3 Major Things Just Happened With Brexit That You Need to Know About
There are a lot of talking points from the past 24 hours.
It's been a big couple of days for Brexit plans and, let’s be honest, it’s difficult to keep track of all the ‘to-ings and fro-ings’.
Here's a handy list of everything that you need to know.
1. Free UK-EU Movement Will ‘End in March 2019’
The UK’s immigration minister Brandon Lewis has claimed that a new system will be introduced by March 2019 that will spell the end for free movement between the UK and the EU.
He appeared to contradict recent reports that the government would continue to allow freedom of movement during a transitional period of three or four years.
"Free movement of labour ends when we leave the European Union in the spring of 2019. I’ll be very clear about that,” Lewis told BBC Radio 4’s Today programme this morning.
"Obviously, there’s a period of negotiation we’re going through with the European Union at the moment. But we’re very clear that free movement ends.”
People in both the UK and the EU are desperate to know what UK-EU migration will look like in the future, including UK expats living in the EU, EU expats living in the UK, and businesses.
But ministers have so far been reluctant to give anything away, leaving these people in limbo.
Lewis today wouldn’t confirm details about how the government plans to manage migration following Brexit.

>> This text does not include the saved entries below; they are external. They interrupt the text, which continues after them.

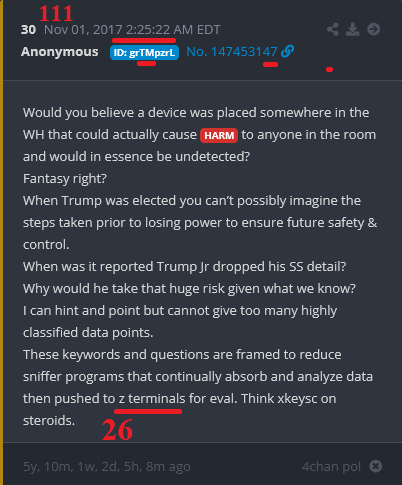Screen dimensions: 402x485
Task: Click the word "control." in the post
Action: click(x=46, y=245)
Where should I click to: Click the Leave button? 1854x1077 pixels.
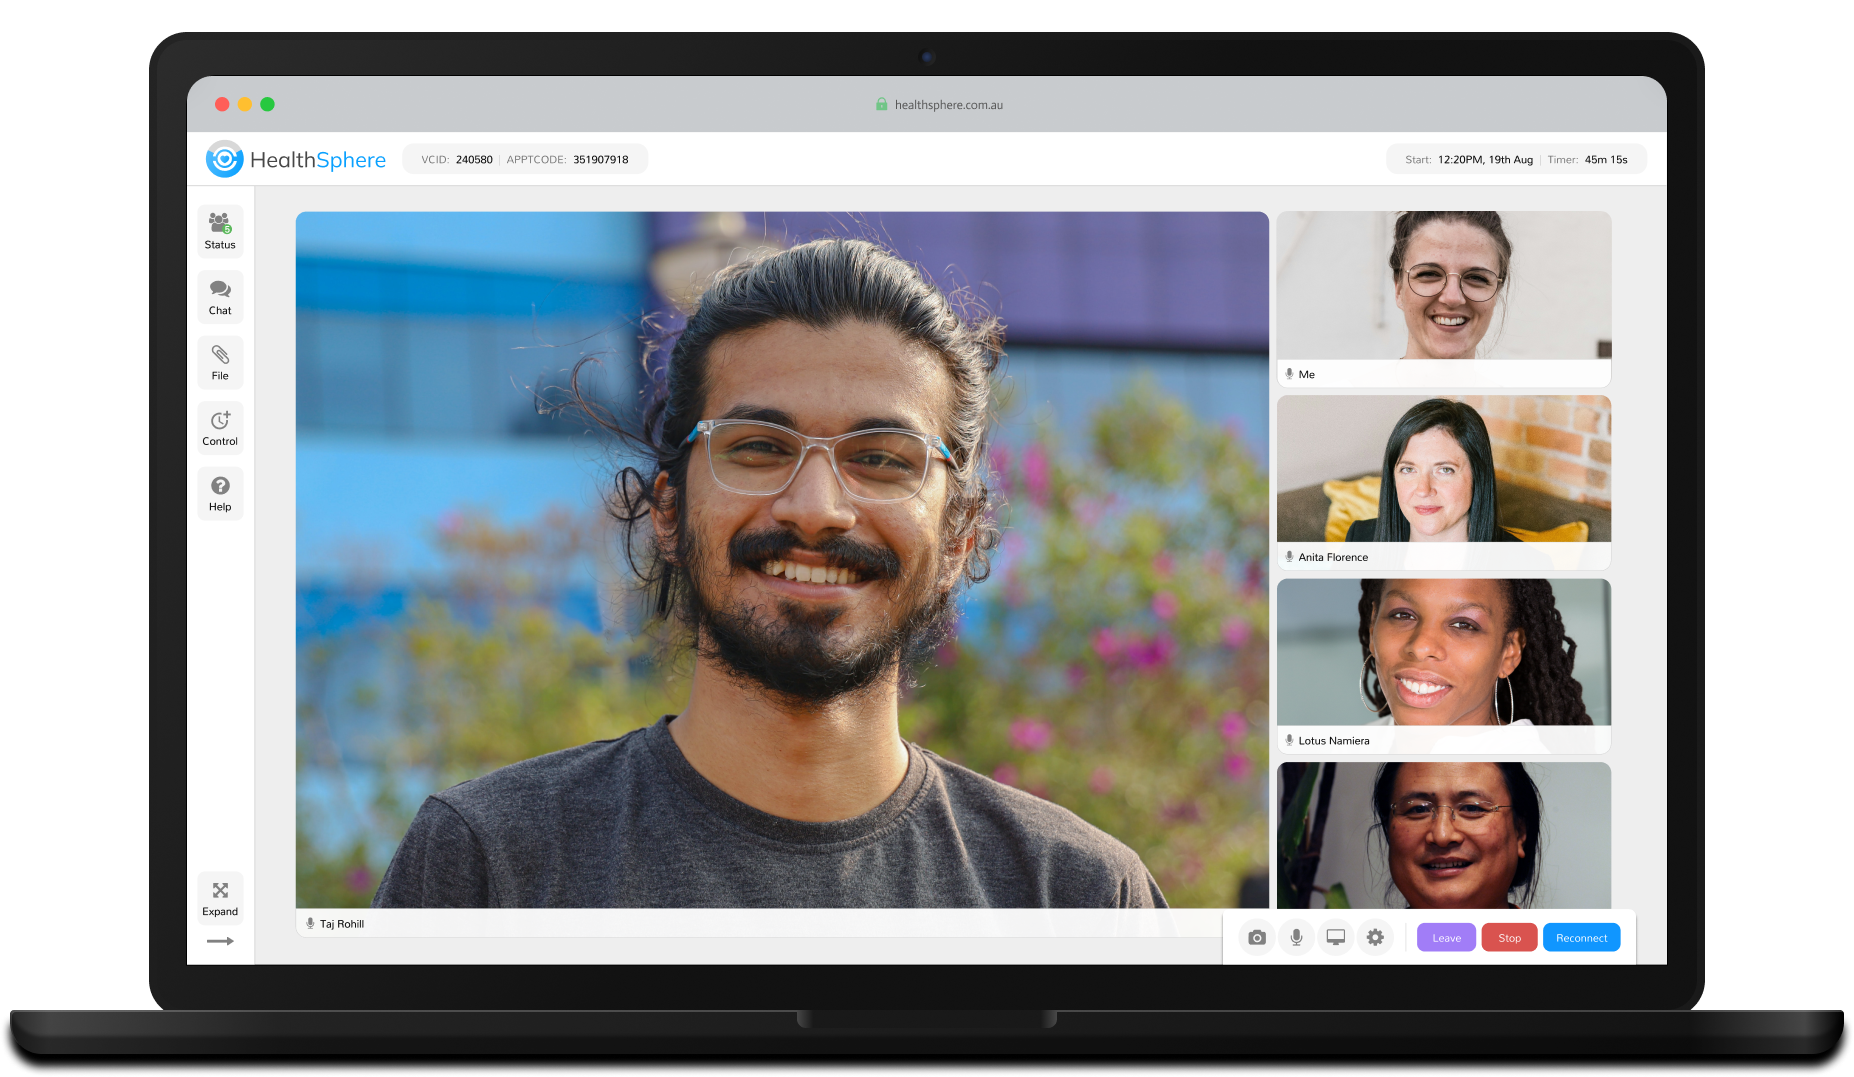[x=1446, y=938]
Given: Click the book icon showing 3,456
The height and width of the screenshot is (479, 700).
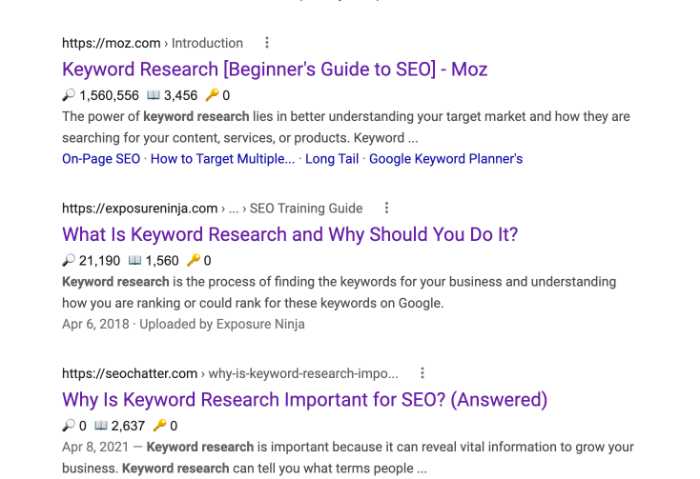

He said the details would be revealed later this year, and that the immigration bill would go through Parliament in 2018.
2. Top 10 UK Cities To Be Worst Hit by Brexit Are Named
Experts today named the UK cities that will be most and least affected economically by Brexit, with Aberdeen topping the chart.
Worthing and Reading made up the top three, according to the report released by the London School of Economics’ Centre for Cities.
Other cities named in the top 10 include Edinburgh, London, Leeds, and Ipswich. Meanwhile, Crawley, Barnsley and Burnley are predicted to be the least affected.
"Every local authority area is predicted to be negatively affected,” the report highlights, “but cities are likely to be hit harder than non-urban areas.”
The report measures the decrease in the economic output of local authority areas as a result of Brexit, measured by Gross Value Added (GVA).
All British cities are set to be negatively affected as a result of higher trade costs between the UK and the EU. However, cities with large shares of employment in private-sector knowledge-intensive services (KIBS) — largely in the south — are predicted to be worst hit.
The report says this is “unsurprising” given that business and financial services — two of the largest knowledge-intensive sectors — will be among the sectors most affected by a hard Brexit.
In a comparison of a hard Brexit and a soft Brexit, the impacts are predicted to be more negative under a hard Brexit in every local authority area, as the increase in trade costs would be larger.
3. Major New Report Into EU Migration
The government has also announced a major report, commissioned into the costs and benefits of EU migrants.
The report will look at which sectors depend most on EU labour; the economic and social costs and benefits of EU migration to the UK; the possible impact of reduced EU migration and the ways that businesses and the government can adjust to the change.
Home Secretary Amber Rudd said: “Our new immigration system will give us control of the volume of people coming here — giving the public confidence we are applying our own rules on who we want to come to the UK and helping us to bring down net migration to sustainable levels.”
However, the deadline for the report has been set for September 2018 — just six months before the UK is supposed to leave the EU.
Critics say it is a year too late, and Labour insists there should be no changes to the UK’s migration system until the report has been completed and thoroughly scrutinised.
Liberal Democrat Home Affairs spokesman Sir Ed Davey added that the report would “do nothing to reassure the hospitals that are already seeing record numbers of EU nurses leaving, or the companies struggling to recruit the staff they need”.
He said: “The NHS, businesses and universities that depend on European citizens need answers now, not in another 14 months’ time.”
Foreign Secretary Boris Johnson, currently in Australia, caused some confusion when he admitted that he had no idea the government had commissioned the EU migration report.
He said: “I haven’t seen the study you talk of because I’ve been here in Australia for the last couple of days and travelling for the last week, but all I can give you is my own views about the value of immigration and the value of having an open approach to it.
But he added, “that doesn’t mean that you can’t control it”.